* _TRECHO DE ORIGEM_
DE CHARLES BUKOWSKI (1920-1994)

Arder na água, afogar-se no fogo. O mais importante é saber atravessar o fogo.

23/01/2014

Escritor versus Ficção

Alberto Burri
 
 
[...] não há necessariamente uma ligação entre o mundo tão interessante que o escritor cria na mente do leitor e os fatos da vida do escritor, até porque escrever é uma profissão sedentária de classe média, que consome tempo demais para deixar oportunidades de sobra para se ter uma vida interessante. Alguns autores, como Joseph Conrad, tiveram vidas interessantes em sua juventude, e depois disso se aquietaram e escreveram sobre o que tinham vivido, mas a maioria de nós, como ostras, precisa apenas de minúsculas irritações para levar adiante sua existência.
Há também escritores para quem escrever é um feitiço contra a intolerável realidade, e,  para esses, as diferenças entre os fatos vividos e as histórias imaginadas são muito maiores exatamente quando ambas são quase idênticas.

* _DADOS ARMAZENADOS_

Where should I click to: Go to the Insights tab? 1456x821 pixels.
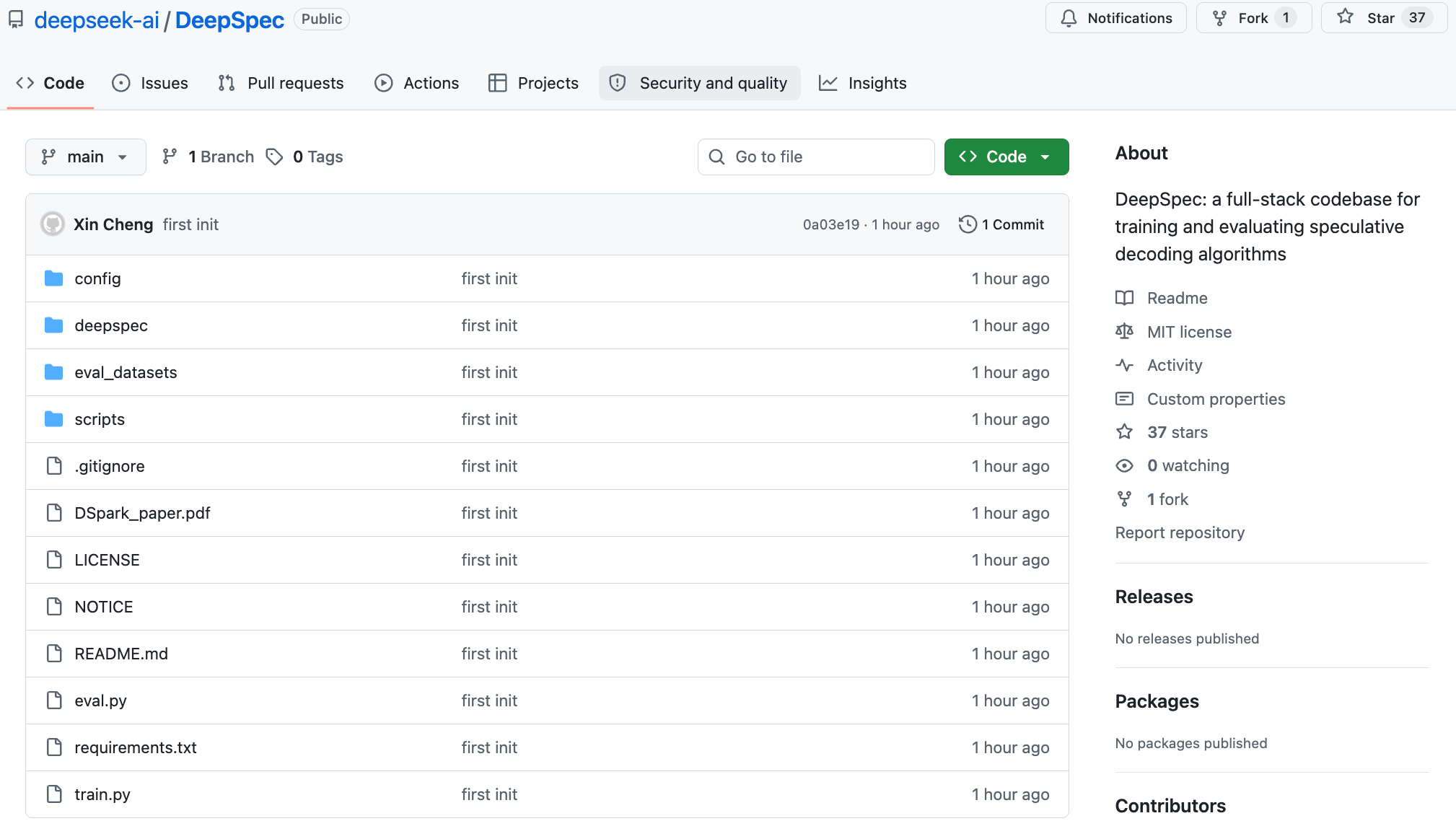862,83
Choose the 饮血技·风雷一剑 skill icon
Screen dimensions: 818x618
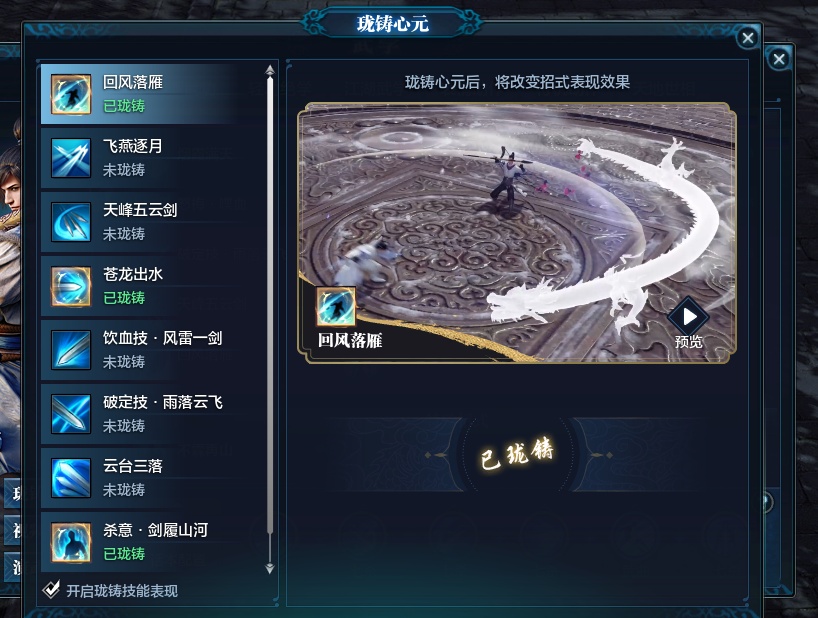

* _OBJETIVO_
Condense o parágrafo do trecho sobre escritor e ficção iniciado por "não há necessariamente uma ligação" sem perder seus fatos principais.

* _RESPOSTA REDIGIDA_
O mundo que o escritor cria na mente do leitor não está necessariamente ligado aos fatos da vida dele. Escrever é uma profissão sedentária de classe média e consome tempo demais para sobrarem oportunidades de uma vida interessante. Alguns autores, como Joseph Conrad, viveram intensamente na juventude e depois se aquietaram para escrever sobre isso. Já a maioria de nós, como ostras, precisa apenas de minúsculas irritações para levar adiante a existência.